ACTION ITEM: Only the lines below from the one that contains "Given: Choose October 24 in the calendar" through the one that contains "Screen dimensions: 868x1391" should appear in your answer, exact and without pictures.
___ DATA FOR ANALYSIS
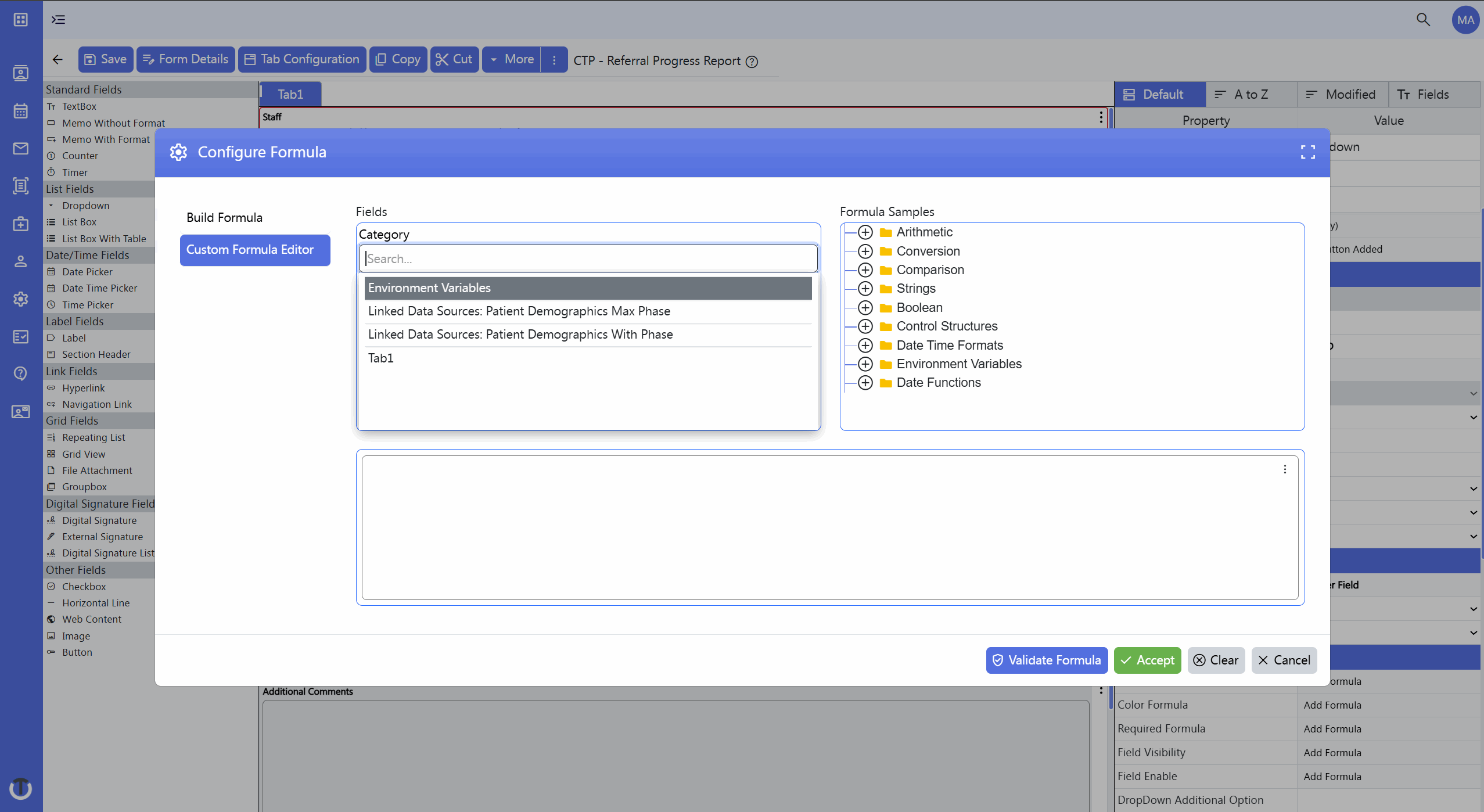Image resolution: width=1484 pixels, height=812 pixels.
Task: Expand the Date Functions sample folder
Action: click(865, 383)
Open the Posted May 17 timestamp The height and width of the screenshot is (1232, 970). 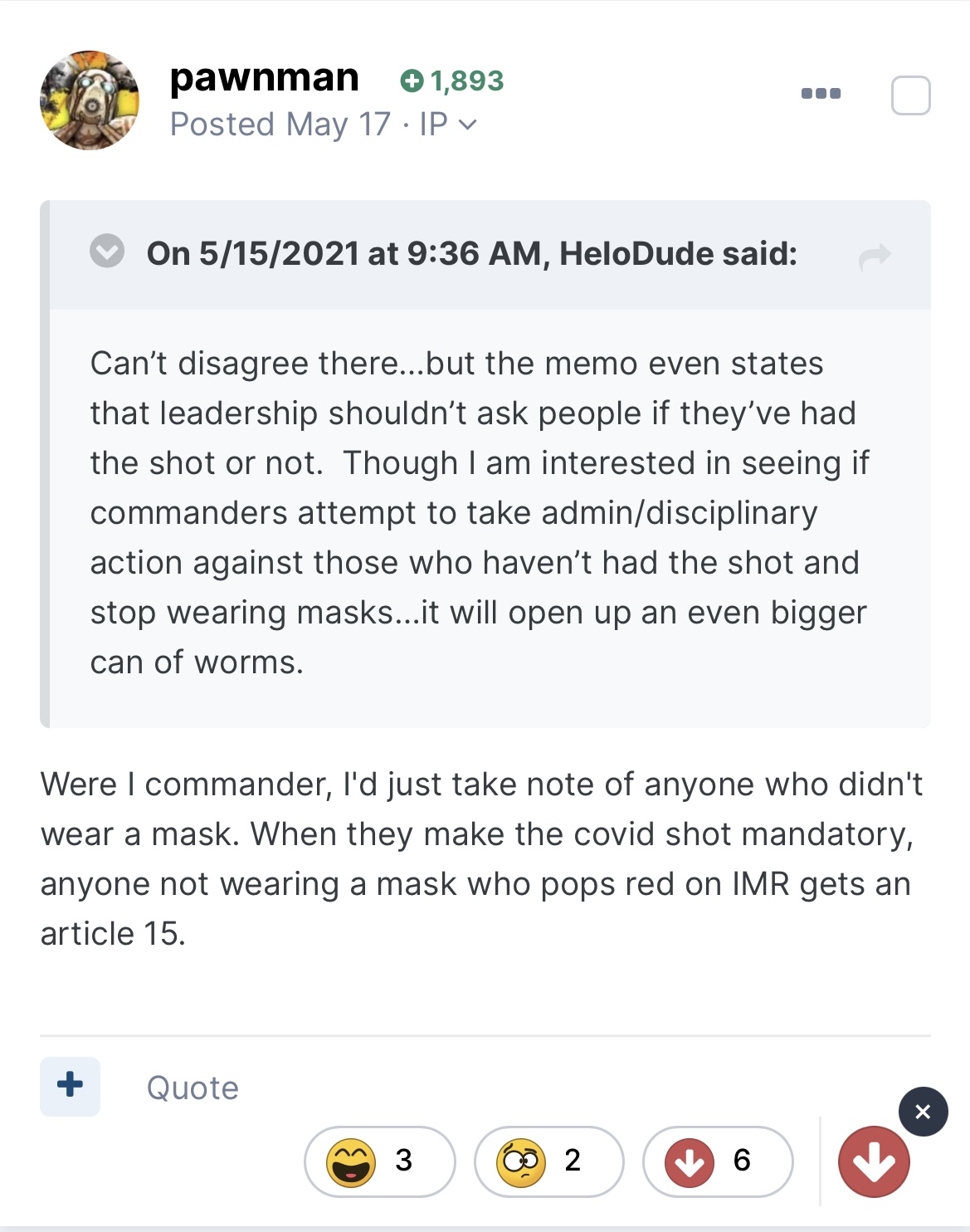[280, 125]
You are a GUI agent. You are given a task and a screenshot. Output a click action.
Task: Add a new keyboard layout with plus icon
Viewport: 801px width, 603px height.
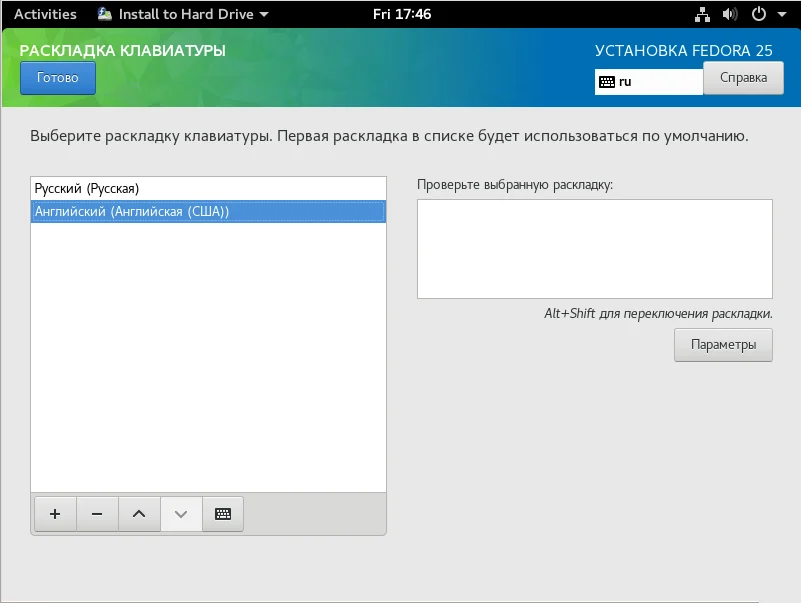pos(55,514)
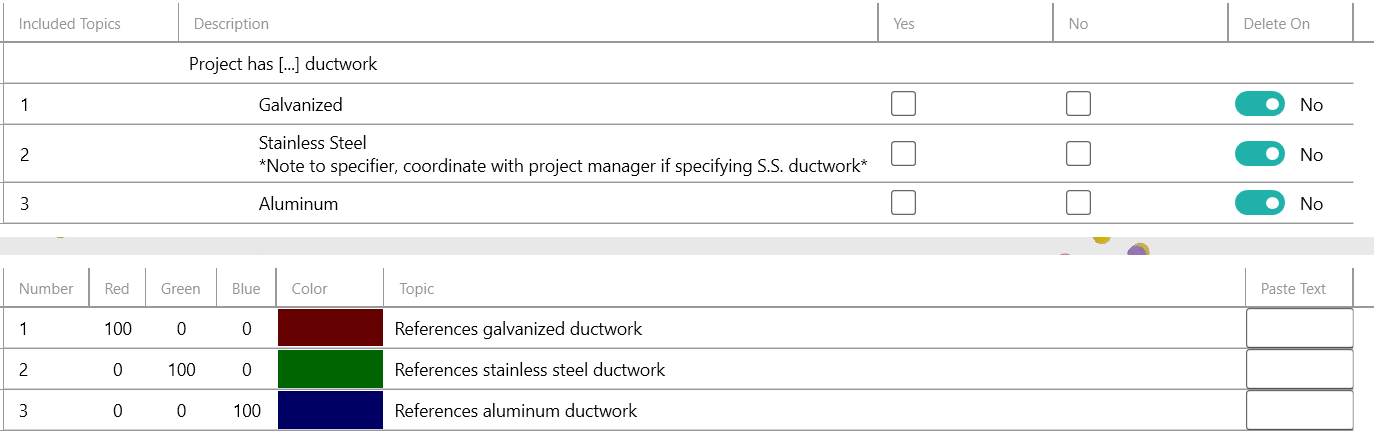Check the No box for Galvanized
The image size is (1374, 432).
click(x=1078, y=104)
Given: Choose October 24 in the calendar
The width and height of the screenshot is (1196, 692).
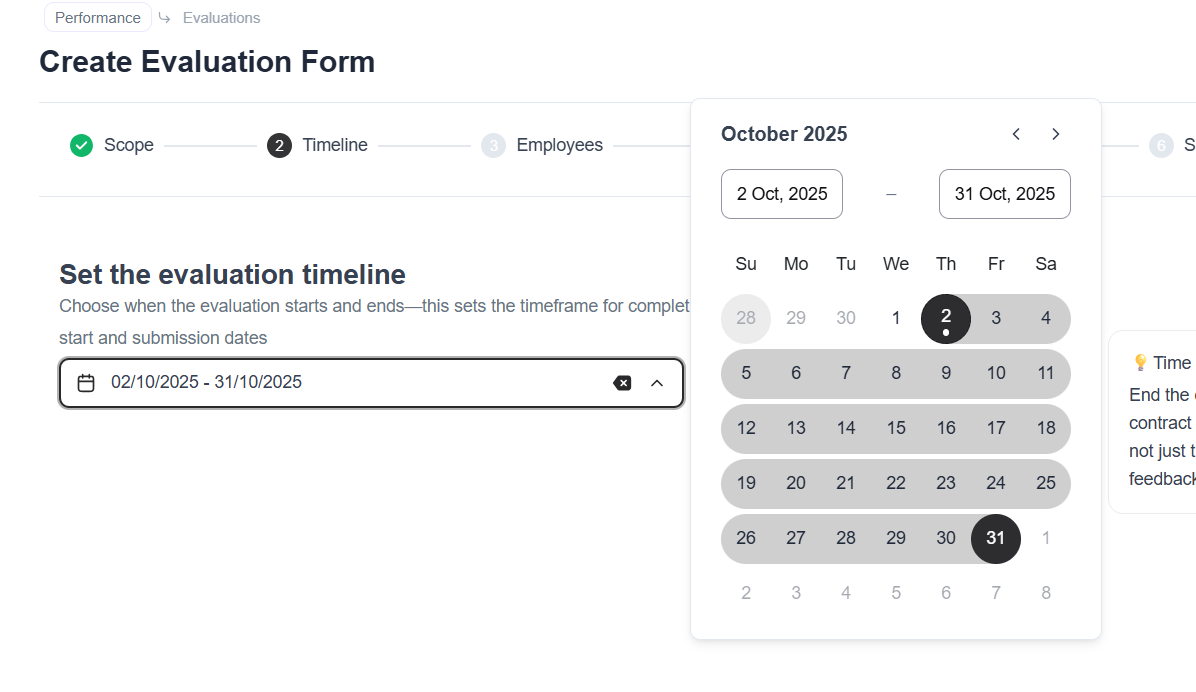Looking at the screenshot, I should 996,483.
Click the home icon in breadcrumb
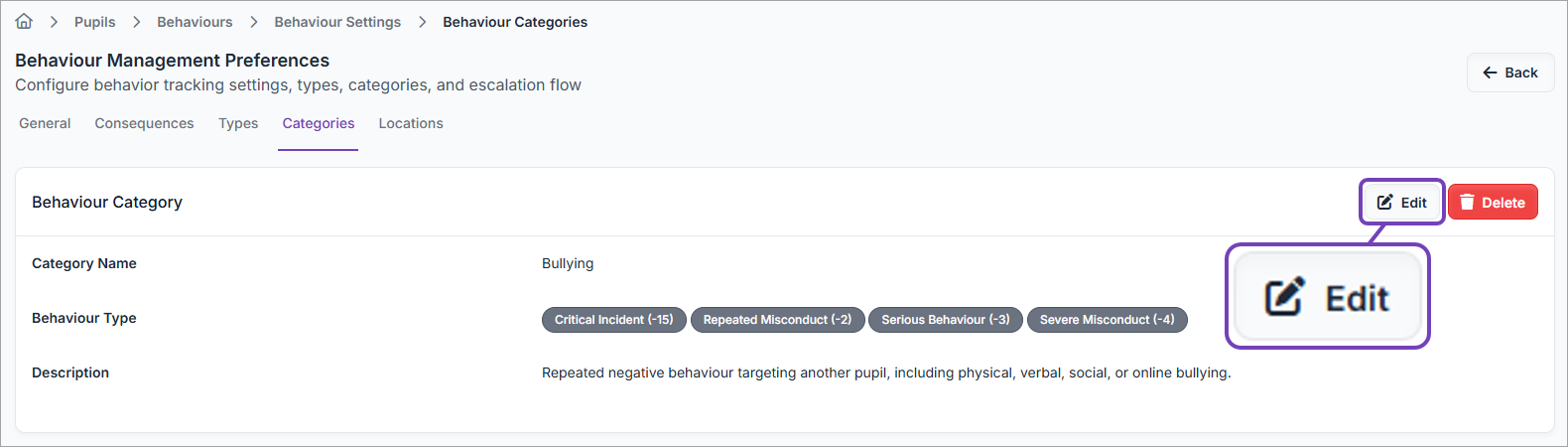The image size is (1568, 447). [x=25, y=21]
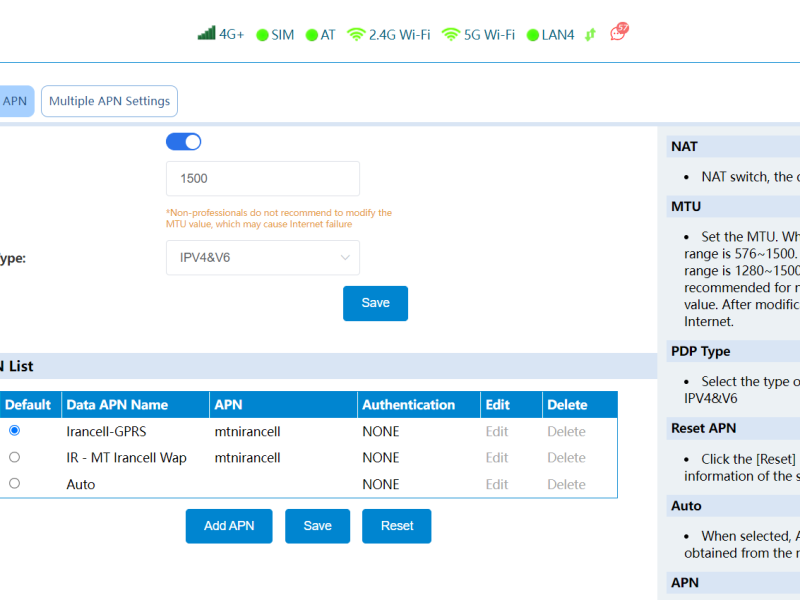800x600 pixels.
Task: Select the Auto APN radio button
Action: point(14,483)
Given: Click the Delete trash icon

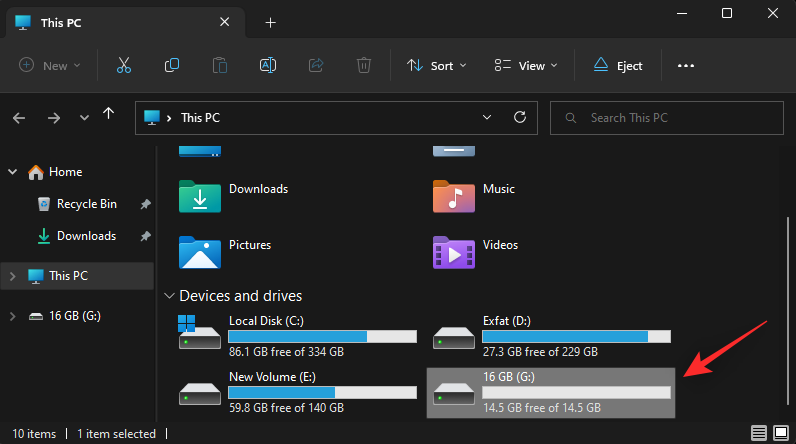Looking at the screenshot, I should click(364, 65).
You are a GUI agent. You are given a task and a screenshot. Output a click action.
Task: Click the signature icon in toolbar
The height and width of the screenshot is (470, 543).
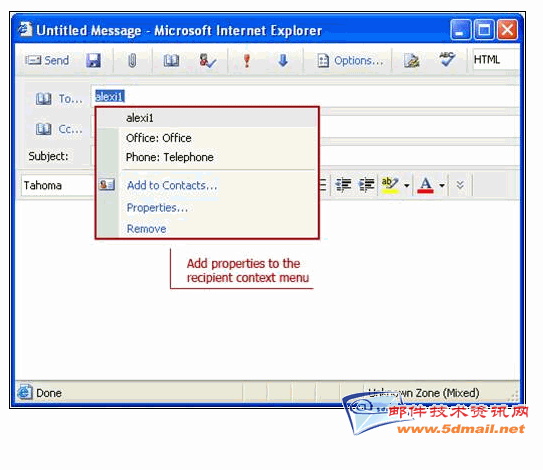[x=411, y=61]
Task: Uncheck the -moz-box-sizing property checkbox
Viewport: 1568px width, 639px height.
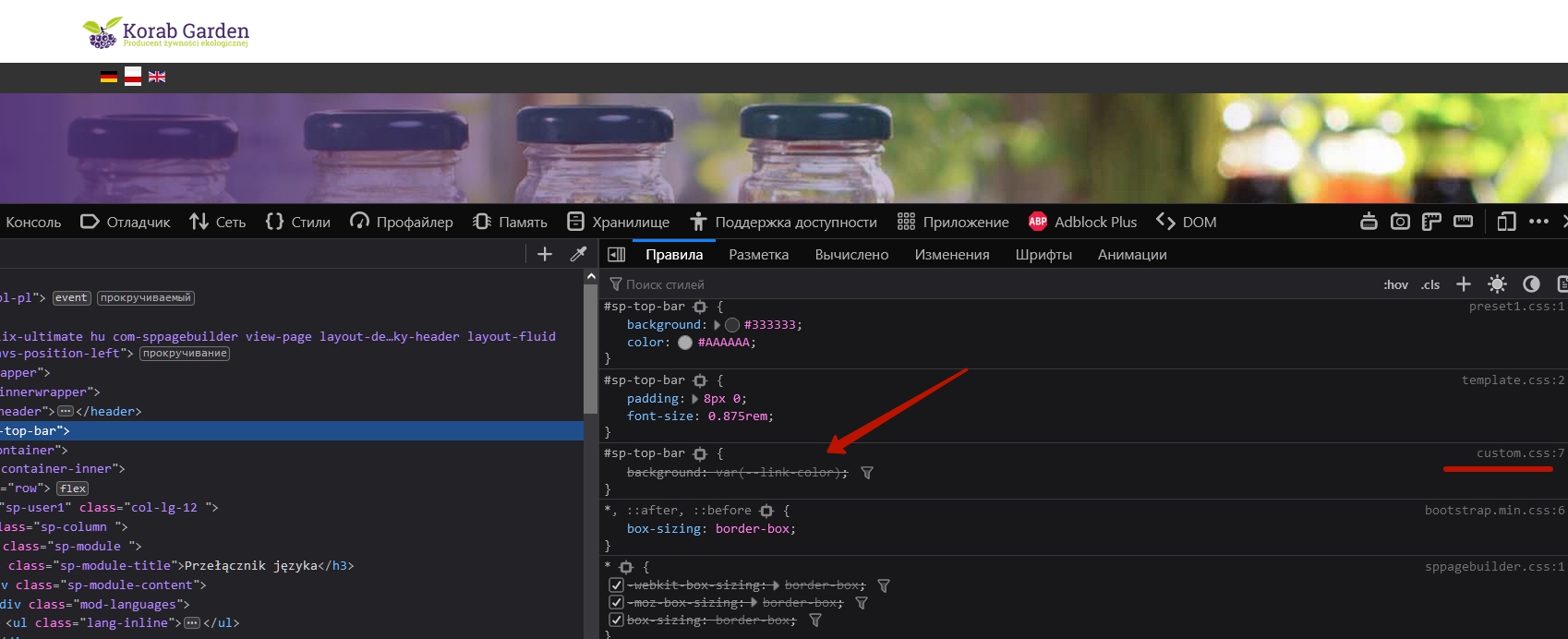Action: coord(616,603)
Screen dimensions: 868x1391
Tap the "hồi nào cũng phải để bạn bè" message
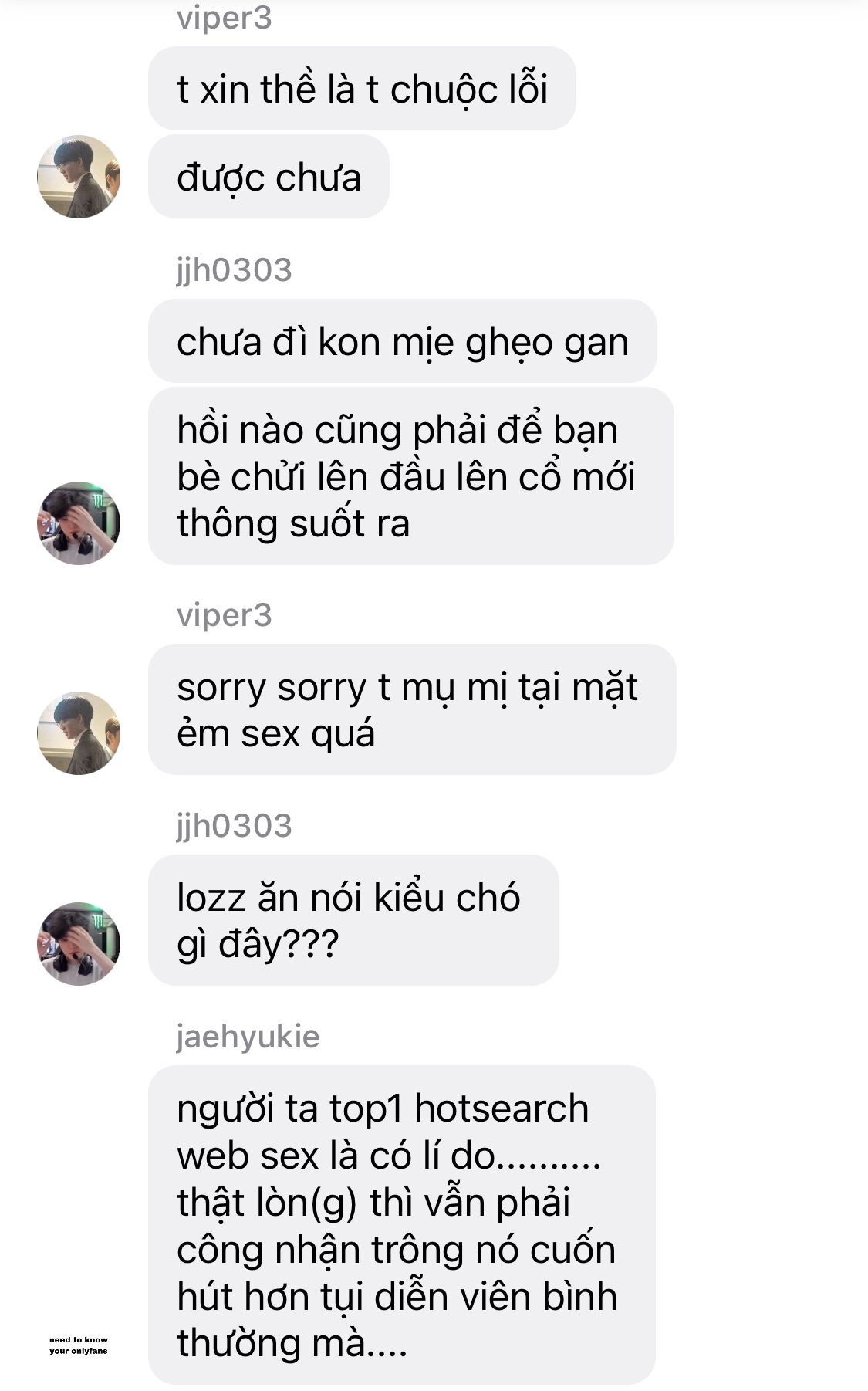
______
WRITTEN ANSWER:
Given: Choose October 24 in the calendar
The width and height of the screenshot is (1196, 692).
Looking at the screenshot, I should 996,483.
Click the home icon in breadcrumb
The image size is (1568, 447). [x=25, y=21]
800x600 pixels.
Task: Select the Auto APN radio button
Action: point(14,483)
Given: Click the Delete trash icon

Looking at the screenshot, I should click(364, 65).
You are a GUI agent. You are given a task and a screenshot. Output a click action.
Task: Click the signature icon in toolbar
The height and width of the screenshot is (470, 543).
[x=411, y=61]
Task: Uncheck the -moz-box-sizing property checkbox
Viewport: 1568px width, 639px height.
Action: coord(616,603)
Screen dimensions: 868x1391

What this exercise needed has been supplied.